Data lakes are systems that store vast quantities of data. Typically, they’re built with the aim of improving corporate decision making.
Data lakes are more flexible and faster than traditional data warehouses.
A data lake is a repository for storing large quantities of raw data. That data could come from all corners of the enterprise, ranging from structured operational and transactional data systems that run the business to unstructured external data for things like customer preferences.
They were initially seen as an improvement to traditional data warehouses, which typically needed data to be treated before being stored and where trying to do new types of analysis was slow because it required building and feeding new data into the warehouse.
Data lakes solved those problems by stressing the need to capture data first, in its raw state, and analyzing it later.
Unfortunately data lakes, while solving some of the problems with data warehouses, still didn’t solve the most critical problem — extracting value from the data.
Capturing data and storing it in a lake doesn’t really address the challenge of getting value from that data.
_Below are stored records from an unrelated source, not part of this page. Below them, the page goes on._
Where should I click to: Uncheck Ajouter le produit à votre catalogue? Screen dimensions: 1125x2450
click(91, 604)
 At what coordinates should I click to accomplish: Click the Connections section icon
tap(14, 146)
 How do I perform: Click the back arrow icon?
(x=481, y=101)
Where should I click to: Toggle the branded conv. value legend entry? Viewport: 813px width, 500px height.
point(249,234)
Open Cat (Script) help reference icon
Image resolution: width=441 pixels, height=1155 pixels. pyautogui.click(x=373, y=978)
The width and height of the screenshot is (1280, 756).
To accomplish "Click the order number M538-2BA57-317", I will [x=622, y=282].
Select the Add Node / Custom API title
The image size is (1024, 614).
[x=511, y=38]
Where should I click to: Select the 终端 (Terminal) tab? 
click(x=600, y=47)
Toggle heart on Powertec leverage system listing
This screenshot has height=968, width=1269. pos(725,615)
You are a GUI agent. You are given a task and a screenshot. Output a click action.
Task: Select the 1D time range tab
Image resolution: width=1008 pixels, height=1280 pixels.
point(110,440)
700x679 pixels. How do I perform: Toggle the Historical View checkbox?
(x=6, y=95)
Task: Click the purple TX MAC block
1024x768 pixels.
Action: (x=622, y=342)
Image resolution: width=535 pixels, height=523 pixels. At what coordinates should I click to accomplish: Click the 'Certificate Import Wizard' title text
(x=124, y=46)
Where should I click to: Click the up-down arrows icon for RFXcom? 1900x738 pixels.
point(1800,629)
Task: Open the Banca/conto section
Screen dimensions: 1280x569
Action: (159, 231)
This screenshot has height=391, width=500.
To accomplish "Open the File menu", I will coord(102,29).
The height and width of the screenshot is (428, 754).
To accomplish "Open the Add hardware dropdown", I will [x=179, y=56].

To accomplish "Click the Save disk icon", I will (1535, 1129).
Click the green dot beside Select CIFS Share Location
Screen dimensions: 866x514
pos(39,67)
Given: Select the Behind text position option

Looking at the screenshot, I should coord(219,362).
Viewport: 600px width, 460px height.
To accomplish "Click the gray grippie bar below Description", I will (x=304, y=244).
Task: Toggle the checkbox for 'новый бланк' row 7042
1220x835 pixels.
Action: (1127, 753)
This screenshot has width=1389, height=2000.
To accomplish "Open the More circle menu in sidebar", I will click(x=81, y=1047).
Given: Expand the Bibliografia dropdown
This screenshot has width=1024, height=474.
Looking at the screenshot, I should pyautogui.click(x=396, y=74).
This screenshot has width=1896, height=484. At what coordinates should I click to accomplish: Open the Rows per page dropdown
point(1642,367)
Many organizations have been disappointed with their data lakes because of data quality issues: with no curation of the data going into the lake, you can create problems such as duplication and poor data quality.
Data lakes are more flexible and faster than traditional data warehouses. Done well, data lakes provide a way of storing big data, which can then be analyzed, enabling you to gain new insights — perhaps into business performance or identifying new customer trends.
Data lakes have also been useful in enabling companies to add large public data sets into their analyzes — perhaps using weather data to see the impact of good weather on their retail business or mapping data to optimize transportation routes for your supply chain.
There is an old rule of thumb that says, “data that isn’t used will go bad, just like ripe bananas.” Whether you are building a data warehouse, a data lake, or a data mesh, building them without identifying how the data will be used is risky. If the source data is a mess when fed into a data lake, it will still be a mess when you try to work with it.
Done right, with appropriate emphasis on data use, a data lake can be a useful technology in your data plans.
Many organizations have been disappointed with their data lake investments because they didn’t do that upfront planning on how the data in their lake would be used. If you build a valuable use case upfront, you’ll find the investment in building a data lake generates a return sooner.